開業100年の熊本市電、ドア閉めず走行や脱線などトラブル続き…運転士の非正規化で教育不十分
検証委員会会長の吉田道雄熊本大名誉教授は取材に対し、「長期的な観点で安全教育や意識改革が必要」と指摘する。検証委は最終報告書を年内にまとめ、市側は報告書の内容を踏まえて、上下分離の導入に向けた計画を再検討する方針。
ほかでも…
路面電車を巡っては他の地域でもトラブルは相次いでいる。
長崎市では22年7月、運転士が停止信号の確認を怠るなどし、後続車両と衝突し、乗客2人が負傷した。九州運輸局は運行する長崎電気軌道に改善指示を出したが、今年6月にも追突事故が起きた。また、鹿児島市電では4月、停車中の車両に後続車両が追突する事故が発生。8、10月には脱線事故もあった。
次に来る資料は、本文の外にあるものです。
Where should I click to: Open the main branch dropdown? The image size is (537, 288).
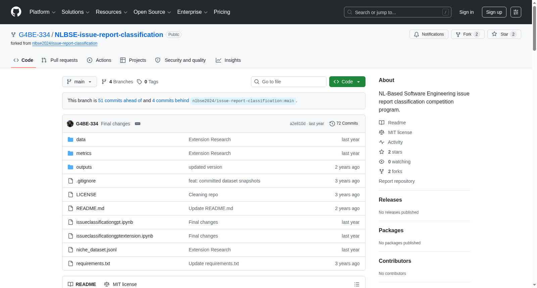pyautogui.click(x=79, y=82)
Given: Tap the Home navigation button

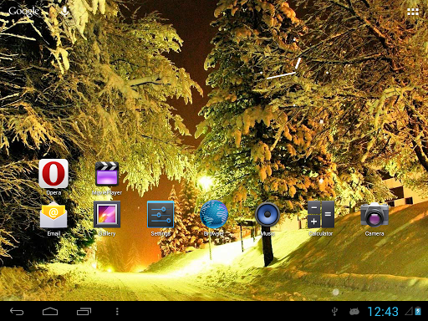Looking at the screenshot, I should click(x=50, y=311).
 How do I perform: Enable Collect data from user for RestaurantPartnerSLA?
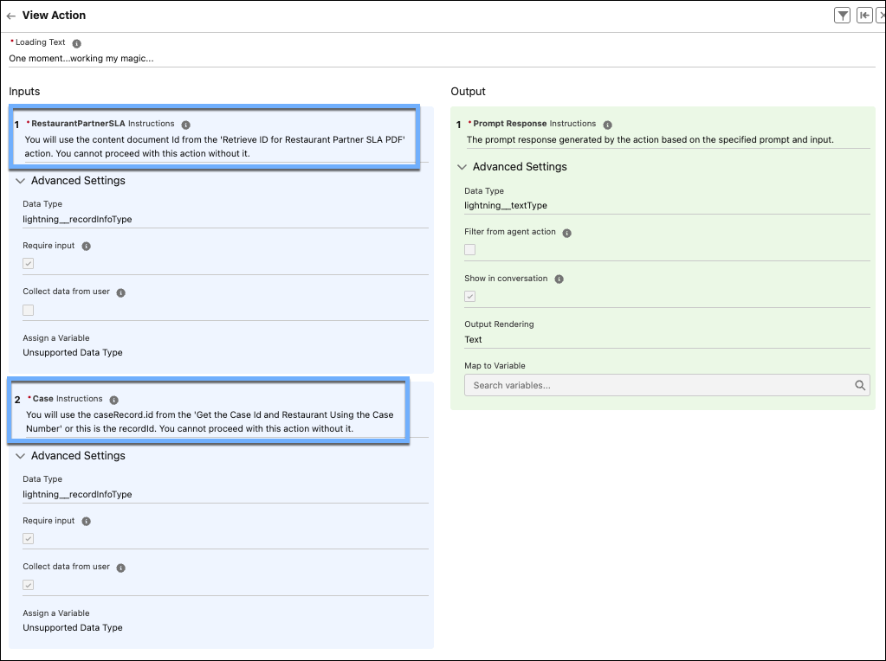click(x=28, y=310)
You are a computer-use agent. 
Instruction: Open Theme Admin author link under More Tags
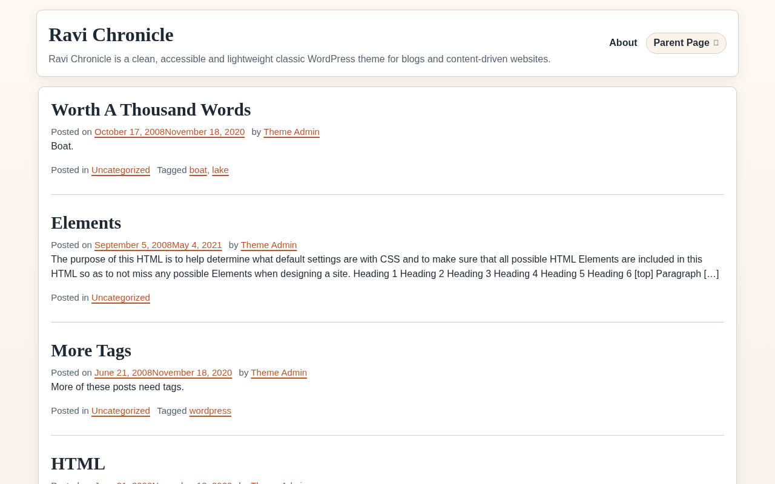point(279,373)
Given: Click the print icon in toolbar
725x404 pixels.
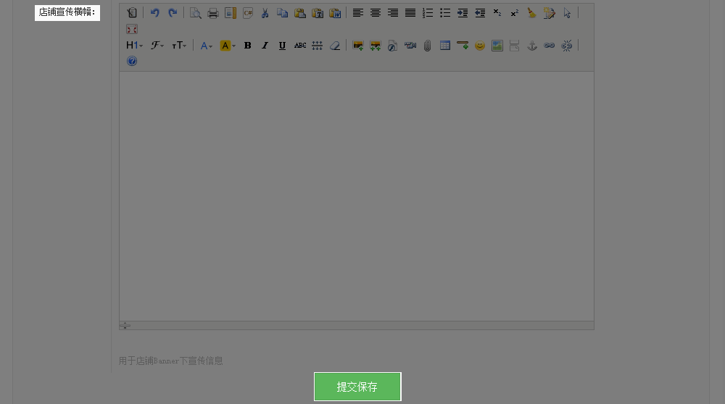Looking at the screenshot, I should pyautogui.click(x=212, y=13).
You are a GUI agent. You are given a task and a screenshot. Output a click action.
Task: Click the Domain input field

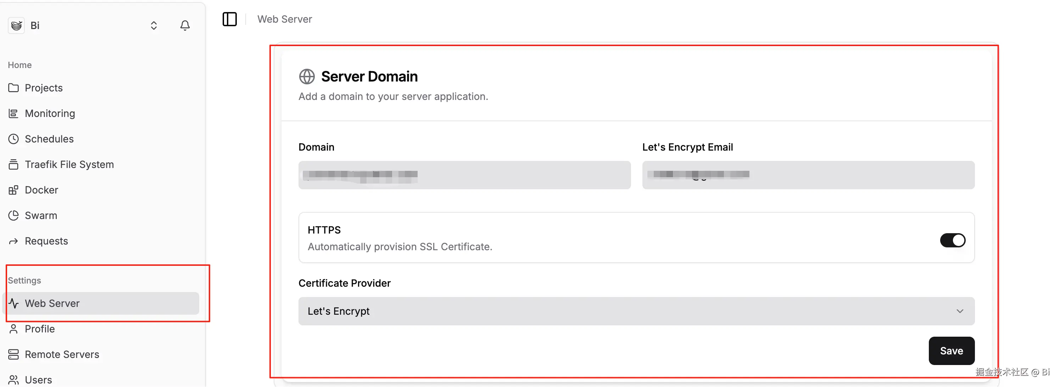[x=464, y=175]
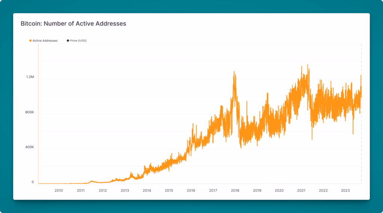
Task: Select the 2012 x-axis label
Action: (103, 191)
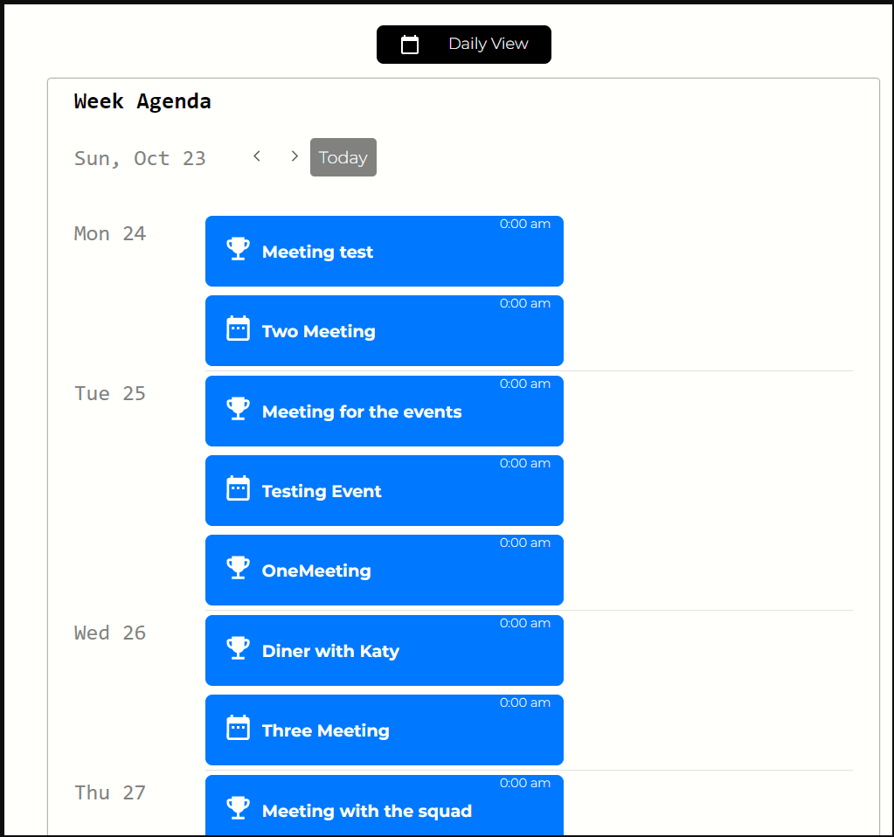Screen dimensions: 894x837
Task: Click trophy icon on Meeting with the squad
Action: 238,808
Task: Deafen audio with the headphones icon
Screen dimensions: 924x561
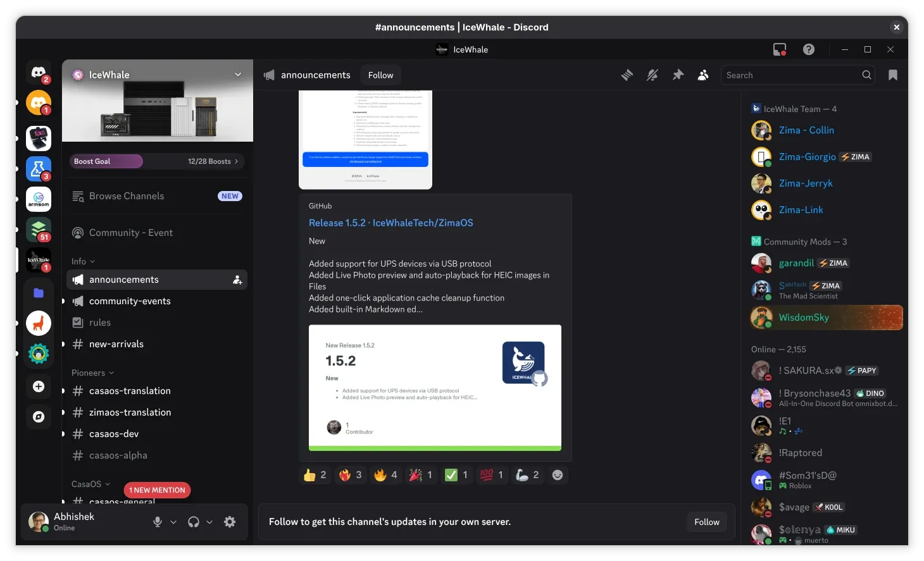Action: pyautogui.click(x=194, y=522)
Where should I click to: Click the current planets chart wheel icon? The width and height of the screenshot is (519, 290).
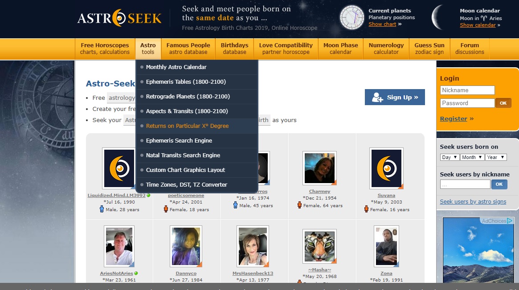[352, 18]
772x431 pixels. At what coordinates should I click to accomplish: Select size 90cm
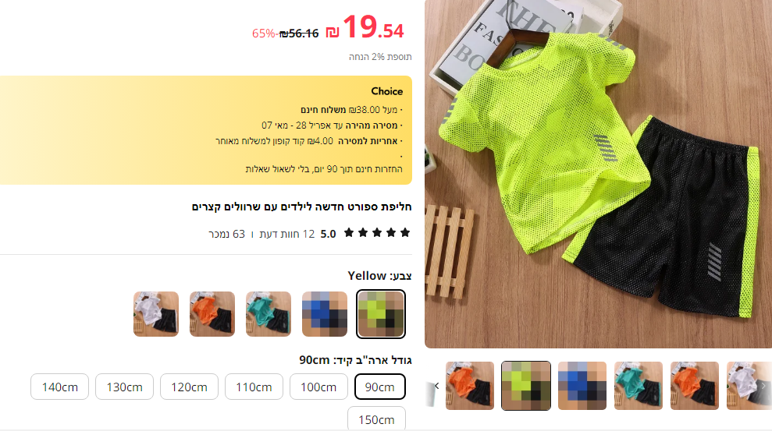click(379, 387)
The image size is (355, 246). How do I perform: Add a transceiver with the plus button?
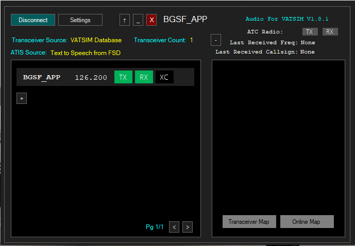(x=22, y=98)
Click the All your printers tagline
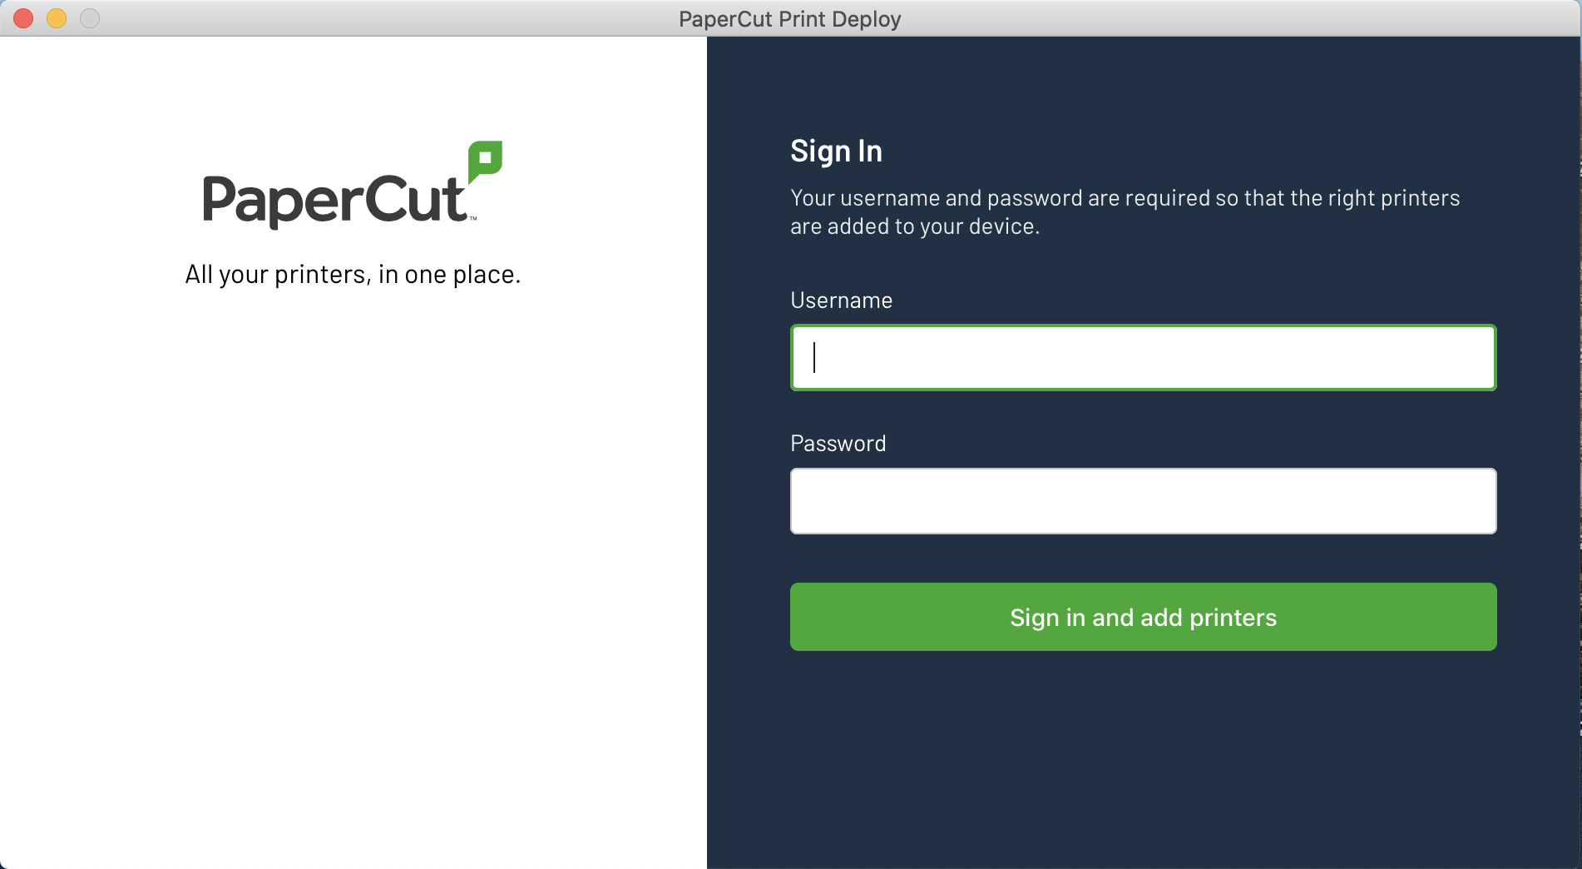The width and height of the screenshot is (1582, 869). pyautogui.click(x=353, y=275)
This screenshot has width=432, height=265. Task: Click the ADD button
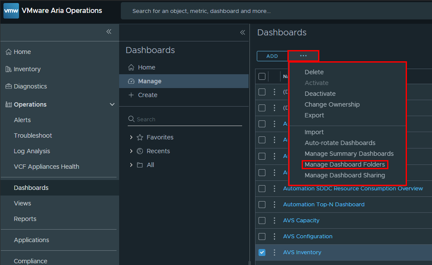(x=272, y=56)
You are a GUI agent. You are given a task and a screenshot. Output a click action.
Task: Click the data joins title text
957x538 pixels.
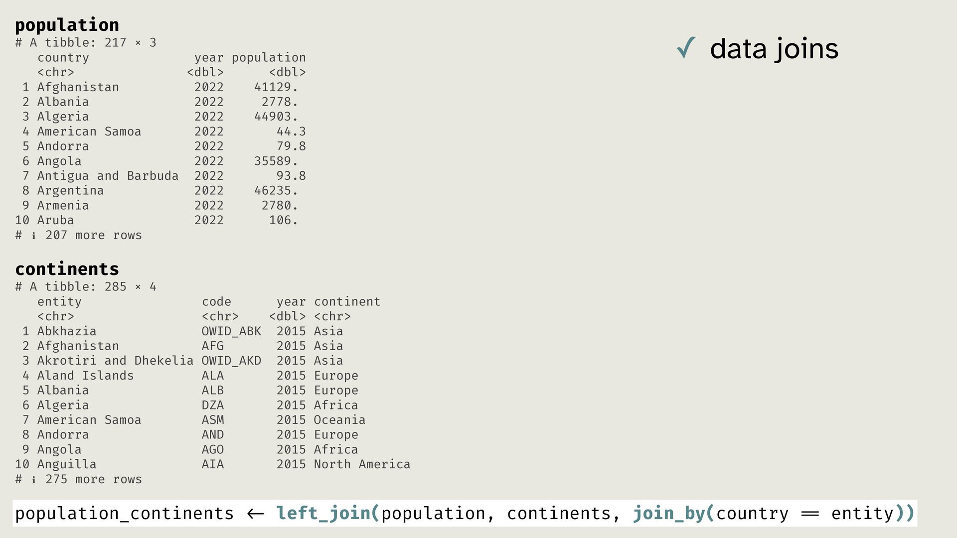pos(774,49)
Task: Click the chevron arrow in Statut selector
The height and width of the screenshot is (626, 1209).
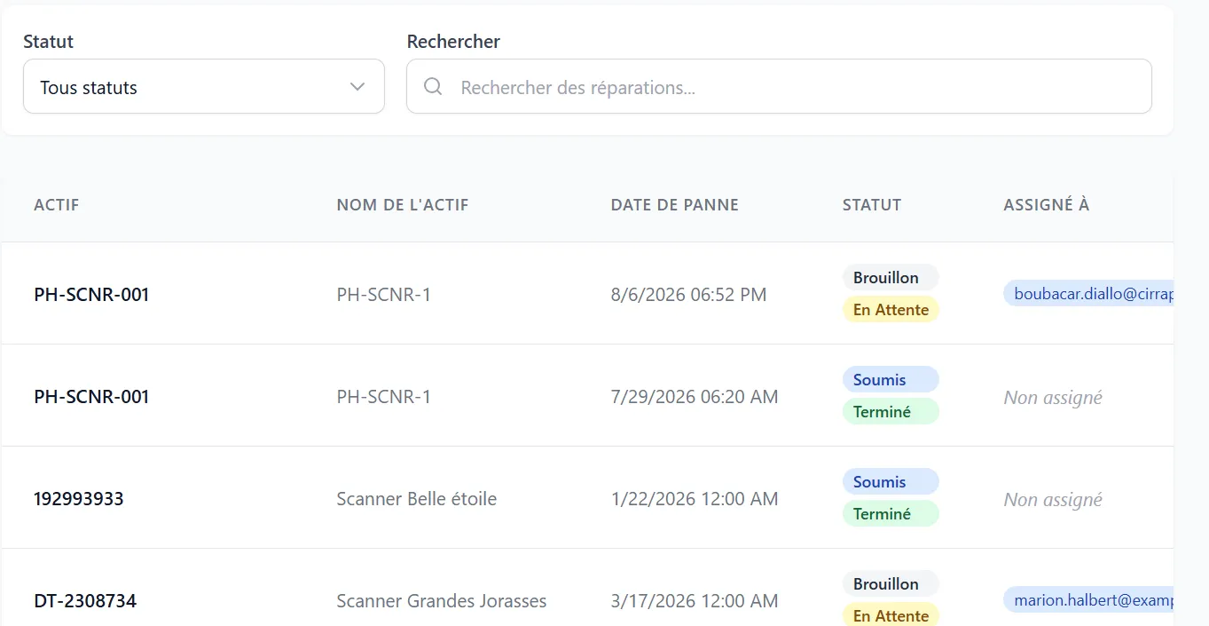Action: (x=357, y=87)

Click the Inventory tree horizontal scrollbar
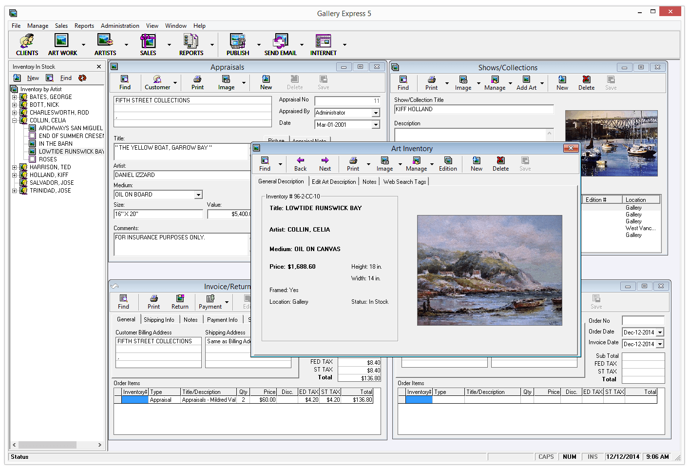click(47, 445)
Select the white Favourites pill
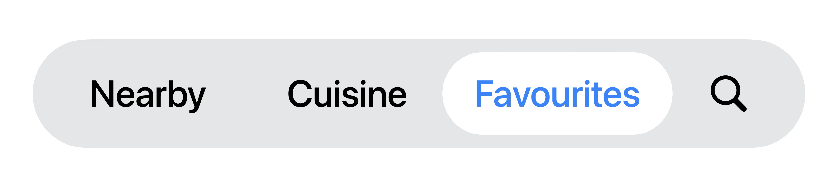Image resolution: width=838 pixels, height=187 pixels. pos(557,94)
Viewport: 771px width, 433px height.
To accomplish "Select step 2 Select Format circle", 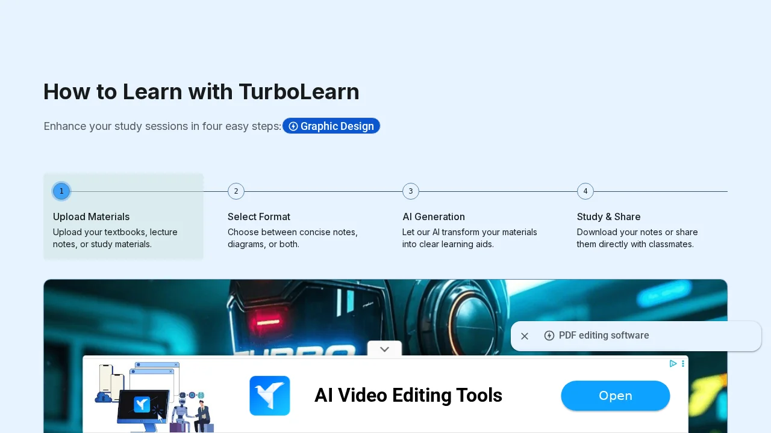I will pyautogui.click(x=236, y=191).
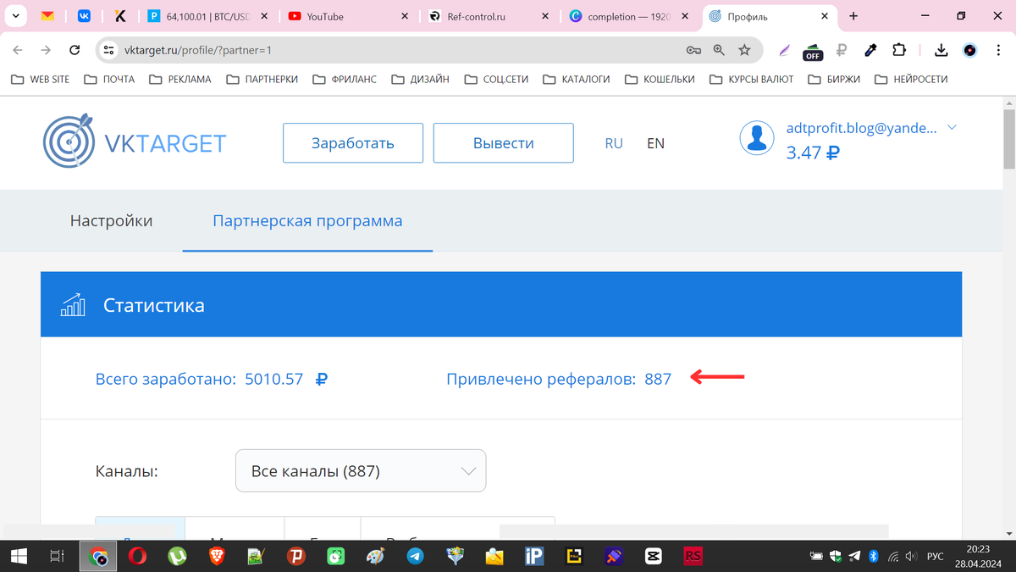Open uTorrent from the taskbar
Screen dimensions: 1016x572
point(176,557)
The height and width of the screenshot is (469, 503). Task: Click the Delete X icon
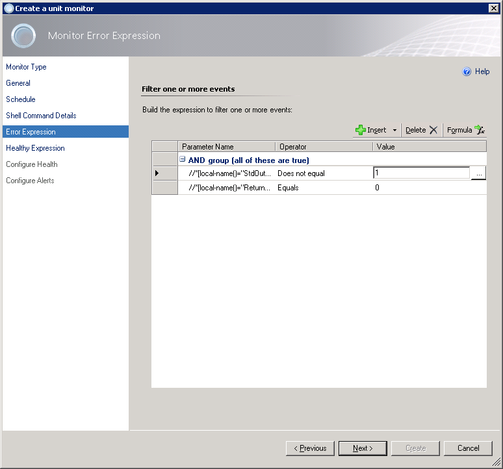pos(433,130)
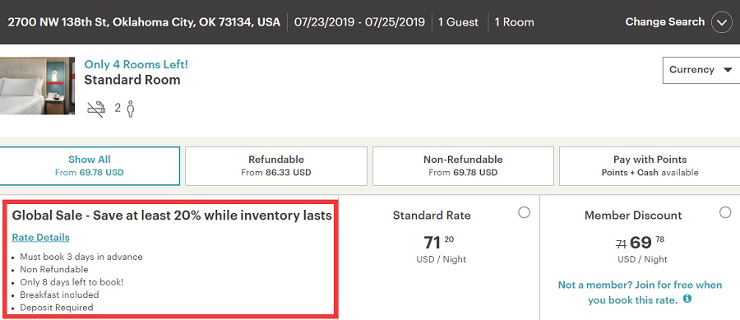
Task: Click the member discount info icon
Action: [x=687, y=299]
日本大の綱島均特任教授(鉄道工学)は「路面電車の運転士は車に注意しながら運転し、一人で料金の収受や乗客の乗降確認なども行わなければならず、負担が大きい」と指摘。そのうえで「設備の更新、働き方改革にも取り組み、運転士の負担を軽減し、働きやすい環境を作る必要がある」としている。